Considering Jesus innocent, Pilate was caught between the pressure of the Jewish leaders and the tradition of Roman justice. As a way out, Pilate proposed a trade. If they were concerned to not have their relationship with Rome threatened by Jesus, a man they claimed to be an insurrectionist, he would substitute an actual insurrectionist, Barabbas, arrested for the very crime they were attributing to Jesus. Following a Roman custom, he offered to release one of the two as a goodwill gesture. The leaders incited the crowd to demand Barabbas, and Pilate complied.
Many will chose someone like Barabbas over you, Lord, but I chose you. Amen.
Friday, March 30 Matthew 27:32-66
“They crucified him”
The Gospels all relate the crucifixion with a minimum of words. None go into the terrible description of a Roman crucifixion.

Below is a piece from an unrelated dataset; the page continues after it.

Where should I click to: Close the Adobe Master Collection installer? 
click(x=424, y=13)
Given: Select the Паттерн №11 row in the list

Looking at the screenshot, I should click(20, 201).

The major question has to do with “Who is this Jesus?” and “Why did he have to die?” At Calvary something was happening to God caused by humanity, but something was also happening to humanity and for humanity caused by God. Both of these aspects need to be recognized for us to think adequately of the meaning of the cross. The historical fact is that “Christ died.” The spiritual truth is that “Christ died for our sins.”
This is the heart of the good news of the gospel. The death of Jesus wipes away our sin so that we will not have to suffer its consequence, which is what we mean by saying that in Christ’s death our sins are forgiven. The crucifixion of Jesus brought God and humanity together, for here Jesus made evident the depth of God’s love by absorbing sin’s punishment in himself. Further, the grace of God declares that forgiveness is available to all who believe in the Son.
You died in my place, Lord, taking my sin upon yourself that I may live. Amen.
Saturday, March 31 Matthew 28:1-10
“He is not here. He has been raised from the dead”
The story of Jesus does not end with his death; a new chapter is begun with his resurrection. Luke opens the book we call “Acts” by referring to the Gospel bearing his name as being “about all that Jesus began both to do and teach,” setting the stage for all that Jesus continues to do and to teach through the Holy Spirit. The crucified Lord is risen and back in business! His message is the same, for appearing to his followers over a forty-day period after his resurrection, he talked with them of the things pertaining to the Kingdom of God.
After Jesus ascended into heaven, the community of disciples, the faithful followers of Jesus Christ, went out into the world and preached that in the resurrection God had vindicated Jesus, who had been put to death as a rejected person. By his resurrection, Jesus is declared to be the Son of God with power to save all who believe in him. The disciples were absolutely convinced that he was present with them. The preacher from Nazareth now becomes himself the content of the message of faith that they spread.
I praise and worship you, Lord Jesus Christ, for you are the Resurrected One. Amen.